▶ [TASK OBJECTIVE] Copy out, from the data, each line containing the string "chevron".

=== Section Start ===

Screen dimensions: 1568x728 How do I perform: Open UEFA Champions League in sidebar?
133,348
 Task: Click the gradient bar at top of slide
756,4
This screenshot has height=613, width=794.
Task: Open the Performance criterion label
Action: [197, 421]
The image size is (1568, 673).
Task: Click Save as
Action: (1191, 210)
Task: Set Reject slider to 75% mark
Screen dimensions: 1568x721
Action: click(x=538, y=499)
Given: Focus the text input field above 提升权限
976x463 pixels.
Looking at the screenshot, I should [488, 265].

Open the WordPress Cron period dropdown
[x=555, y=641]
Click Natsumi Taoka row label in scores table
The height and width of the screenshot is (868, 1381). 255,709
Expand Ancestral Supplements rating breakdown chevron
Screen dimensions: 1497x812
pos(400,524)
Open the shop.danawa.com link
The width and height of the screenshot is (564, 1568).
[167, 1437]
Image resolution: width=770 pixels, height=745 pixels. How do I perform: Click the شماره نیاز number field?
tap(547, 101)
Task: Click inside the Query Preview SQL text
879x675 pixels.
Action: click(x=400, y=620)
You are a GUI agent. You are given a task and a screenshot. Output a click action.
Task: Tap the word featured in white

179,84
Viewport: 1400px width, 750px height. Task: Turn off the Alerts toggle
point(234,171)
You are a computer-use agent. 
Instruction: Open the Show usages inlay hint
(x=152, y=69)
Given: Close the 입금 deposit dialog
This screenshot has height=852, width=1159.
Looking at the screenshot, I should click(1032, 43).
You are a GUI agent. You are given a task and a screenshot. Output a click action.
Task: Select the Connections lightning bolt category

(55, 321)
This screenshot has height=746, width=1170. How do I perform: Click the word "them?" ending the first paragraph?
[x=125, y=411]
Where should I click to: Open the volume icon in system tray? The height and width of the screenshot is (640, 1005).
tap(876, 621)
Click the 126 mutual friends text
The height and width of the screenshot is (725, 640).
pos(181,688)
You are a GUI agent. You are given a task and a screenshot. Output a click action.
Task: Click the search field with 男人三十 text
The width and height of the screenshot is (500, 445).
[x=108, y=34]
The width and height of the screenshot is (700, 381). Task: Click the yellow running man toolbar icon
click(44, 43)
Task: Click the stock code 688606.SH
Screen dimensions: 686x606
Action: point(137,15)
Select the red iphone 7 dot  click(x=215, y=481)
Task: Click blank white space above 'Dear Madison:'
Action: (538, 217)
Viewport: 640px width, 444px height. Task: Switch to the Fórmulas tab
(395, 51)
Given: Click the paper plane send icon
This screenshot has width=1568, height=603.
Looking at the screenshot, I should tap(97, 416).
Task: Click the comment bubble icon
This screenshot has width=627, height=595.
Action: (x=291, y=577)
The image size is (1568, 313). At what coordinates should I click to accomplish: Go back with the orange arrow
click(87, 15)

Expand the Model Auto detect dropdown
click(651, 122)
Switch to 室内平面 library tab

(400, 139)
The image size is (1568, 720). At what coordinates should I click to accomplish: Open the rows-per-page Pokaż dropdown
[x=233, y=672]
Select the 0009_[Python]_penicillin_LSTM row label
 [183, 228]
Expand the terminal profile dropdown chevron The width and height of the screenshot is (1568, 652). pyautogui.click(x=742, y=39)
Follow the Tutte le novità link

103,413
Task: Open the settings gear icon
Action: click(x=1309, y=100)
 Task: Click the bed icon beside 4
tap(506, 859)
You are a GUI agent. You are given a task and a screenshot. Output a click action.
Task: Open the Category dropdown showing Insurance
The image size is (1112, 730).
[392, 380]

=== Section End ===

▶ [EXERCISE RESULT]
Expand Ancestral Supplements rating breakdown chevron
Expand the terminal profile dropdown chevron The width and height of the screenshot is (1568, 652). pyautogui.click(x=742, y=39)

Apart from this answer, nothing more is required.